Meanwhile, that migration, heralded, as we have seen, just before the
Revolution, by huntsmen and traders, meagre by reason of Indian hostility
and the need of soldiers on the Atlantic side of the mountains till
independence had been won, became appreciable at the end of the century
and grew to an inundating stream after the War of 1812 had made the
Mississippi secure to the new republic beyond all question.

"Old America," said an observing English traveller in 1817, "seems to be
breaking up and moving westward. We are seldom out of sight, as we travel
on this grand track (the national turnpike through Pennsylvania) towards
the Ohio, of family groups behind and before us.... A small waggon so
light that you might almost carry it, yet strong enough to bear a good
load of bedding and utensils and provisions and a swarm of young citizens,
and to sustain marvellous shocks in its passage over these rocky heights
with two small horses and sometimes a cow or two, comprises their all;
excepting a little store of hard earned cash for the land-office of the
district; where they may obtain a title for as many acres as they possess
half dollars, being one-fourth of the purchase money. The waggon has a
tilt, or cover, made of a sheet, or perhaps a blanket. The family are seen
before, behind, or within the vehicle, according to the road or the
weather, or perhaps the spirits of the party.... A cart and single horse,
frequently affords the means of transfer, sometimes a horse and pack
saddle. Often the back of the poor pilgrim bears all his effects, and his
wife follows, bare footed, bending under the hopes of the family."
[Footnote: Morris Birkbeck, "Notes on a Tour in America, 1817," pp. 34,
35.] This is a detail of the exodus through the most northern mountain
pass.

Farther south the procession moved in heavy wagons drawn by four or six
horses. "Family groups, crowding the roads and fords, marching toward the
sunset," at right angles to the courses of the migratory birds, not
mindful as they of seasons, "were typical of the overland migration"
across Tennessee and Kentucky. The poorer classes travelled on foot, as at
the north, but drew after them carts with all their household effects.
[Footnote: F. J. Turner, "Rise of the New West," p. 80.]

Still farther south "the same type of occupation was to be seen; the
poorer classes of southern emigrants cut out their clearings along the
rivers that flowed to the gulf and to the lower Mississippi," [Footnote:
F. J. Turner, "Rise of the New West," p. 90.] and later still farther west
into what is now Texas.

The squatters whom I saw in my walk around the city of Paris, inhabiting
what was the military zone with their portable houses, or in their
dilapidated shacks, had better shelter than they who first invaded the
zone beyond the mountain walls that were the natural western
fortifications of the Atlantic colonies.

§ **RECORDED INFORMATION**:
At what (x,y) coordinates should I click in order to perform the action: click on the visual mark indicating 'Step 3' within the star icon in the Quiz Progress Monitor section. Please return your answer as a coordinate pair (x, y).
--
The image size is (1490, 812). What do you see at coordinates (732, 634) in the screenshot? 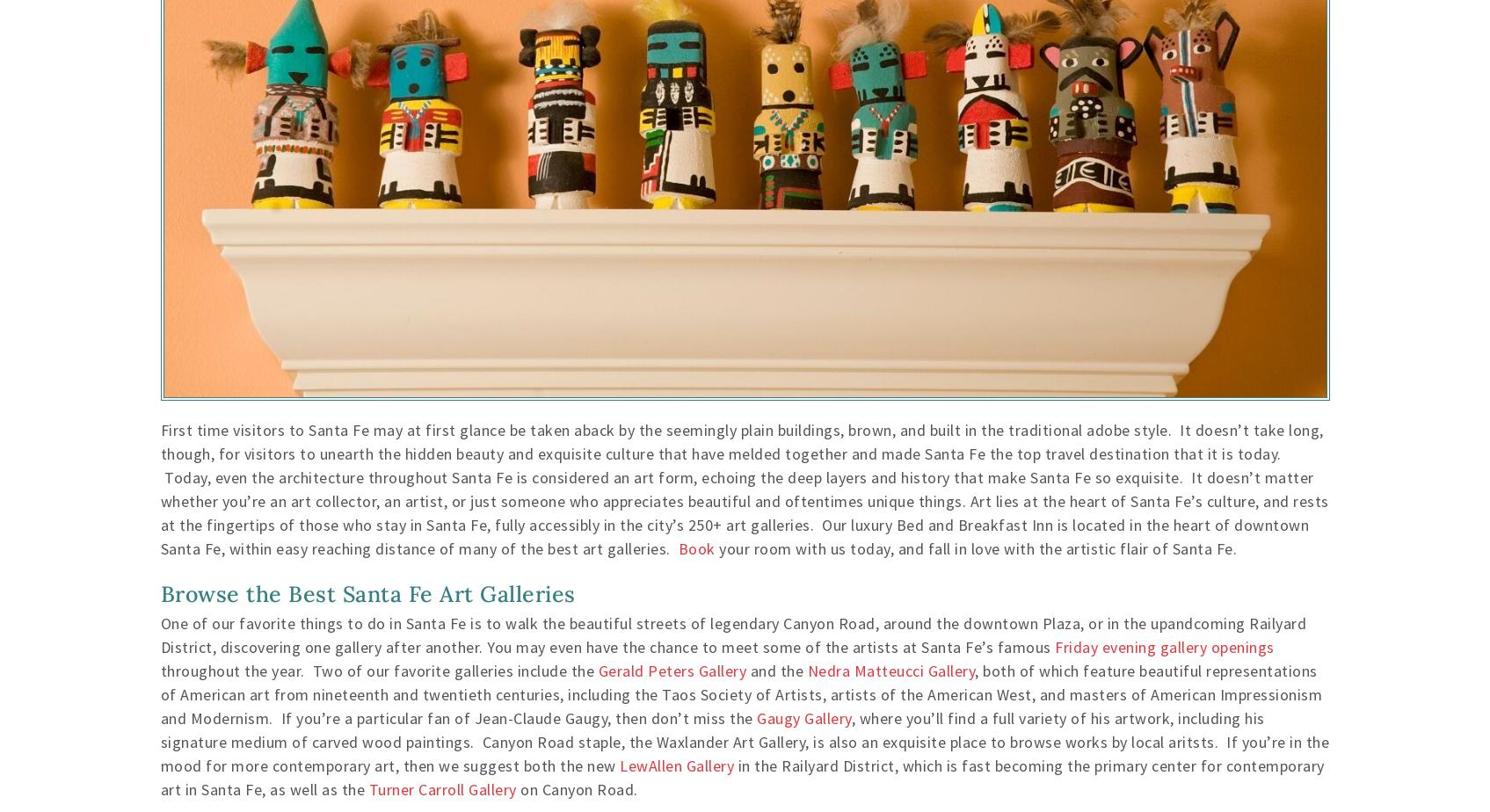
---
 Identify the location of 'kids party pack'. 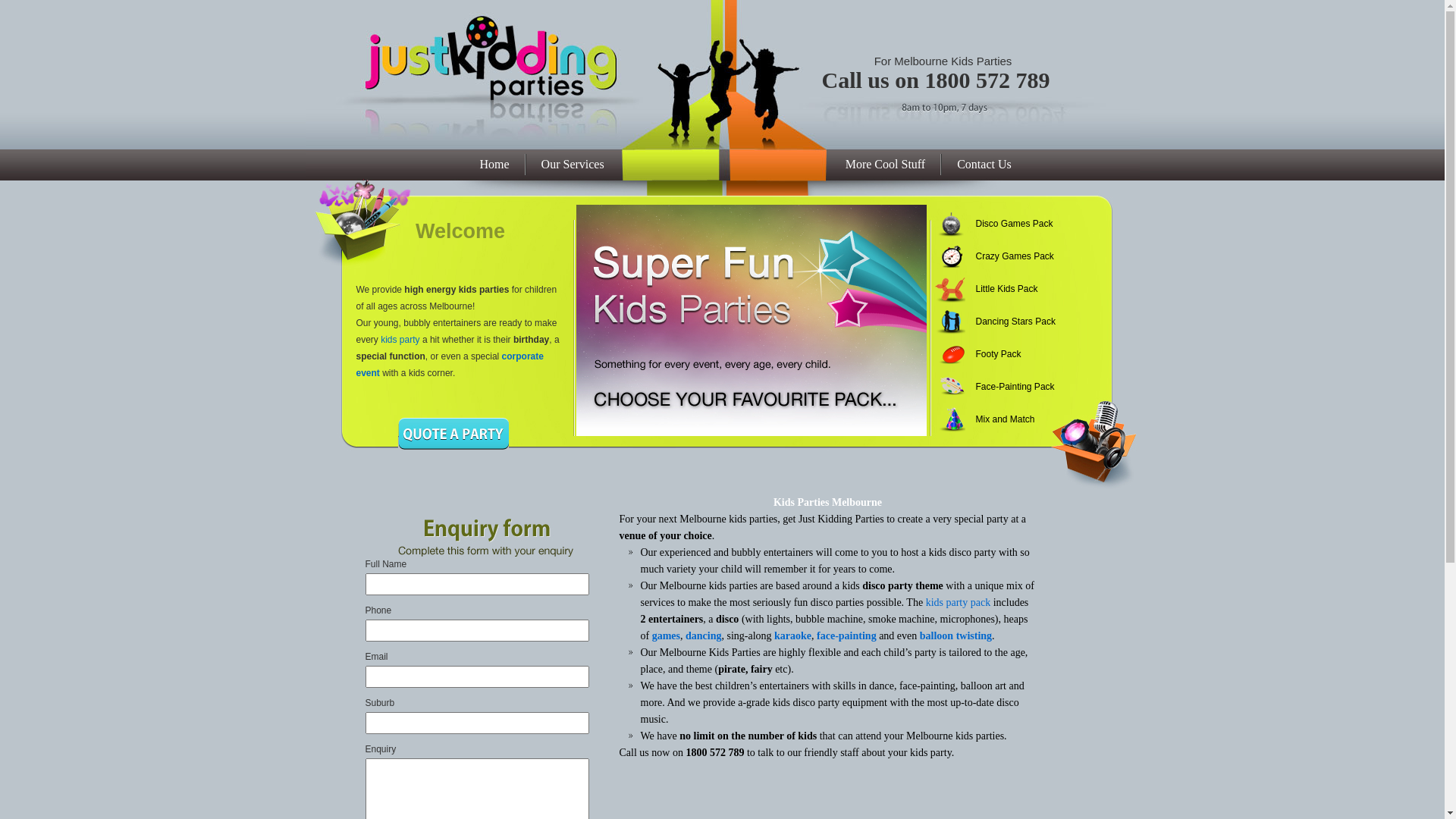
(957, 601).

§ **TASK DETAILS**:
For each statement, answer yes or no on whether it agrees with the text on westward migration, and quote the text's deciding words: (a) The English traveller made his observations in 1817. (b) Farther south, the procession moved in light carts drawn by a single horse. (c) The waggon's cover was made of a sheet or perhaps a blanket. The material above has no connection to the westward migration text.

§ **ANSWER IN FULL**:
(a) Yes: "said an observing English traveller in 1817"
(b) No: "Farther south the procession moved in heavy wagons drawn by four or six horses."
(c) Yes: "The waggon has a tilt, or cover, made of a sheet, or perhaps a blanket."